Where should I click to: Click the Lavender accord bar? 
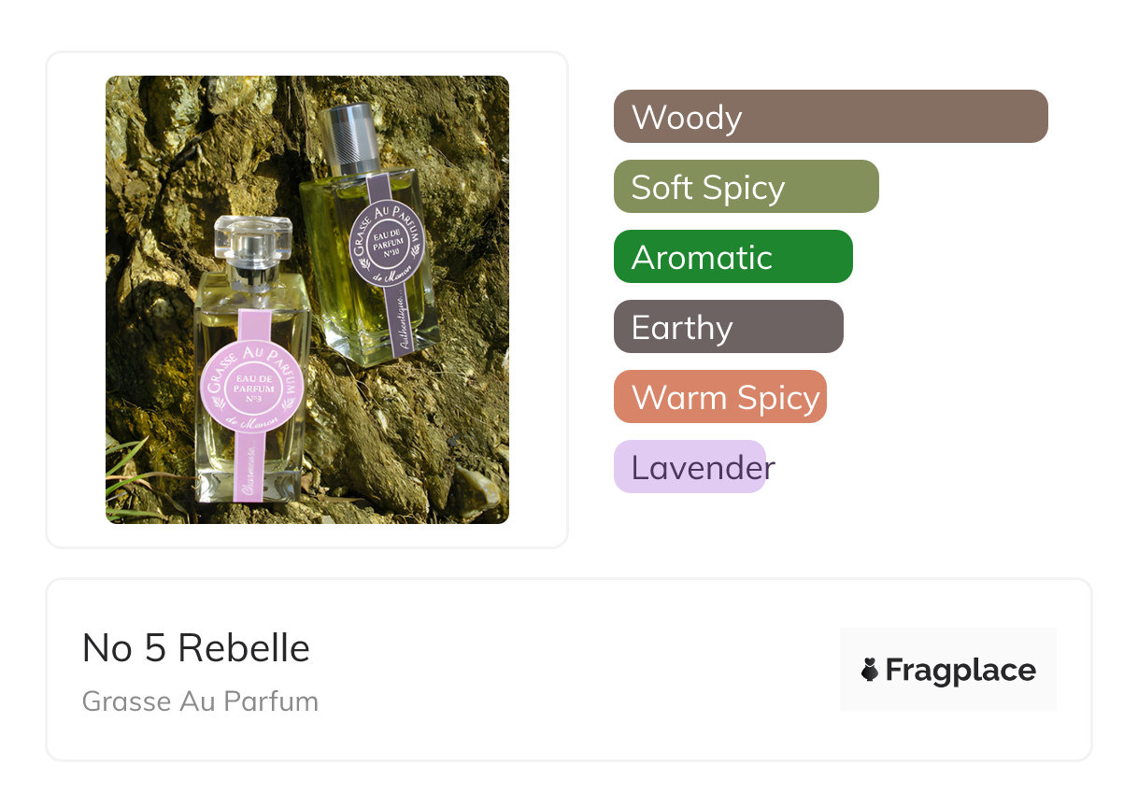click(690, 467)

---

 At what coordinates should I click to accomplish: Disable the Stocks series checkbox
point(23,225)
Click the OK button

WRITTEN PROBLEM
Rewrite as a numbered list the part that opens with the line containing "Where should I" and closes with the line containing "click(690, 467)", leaving out the pictures and any blank lines.

ANSWER TO THIS EXERCISE
1. Where should I click to: Click the Lavender accord bar? 
2. click(690, 467)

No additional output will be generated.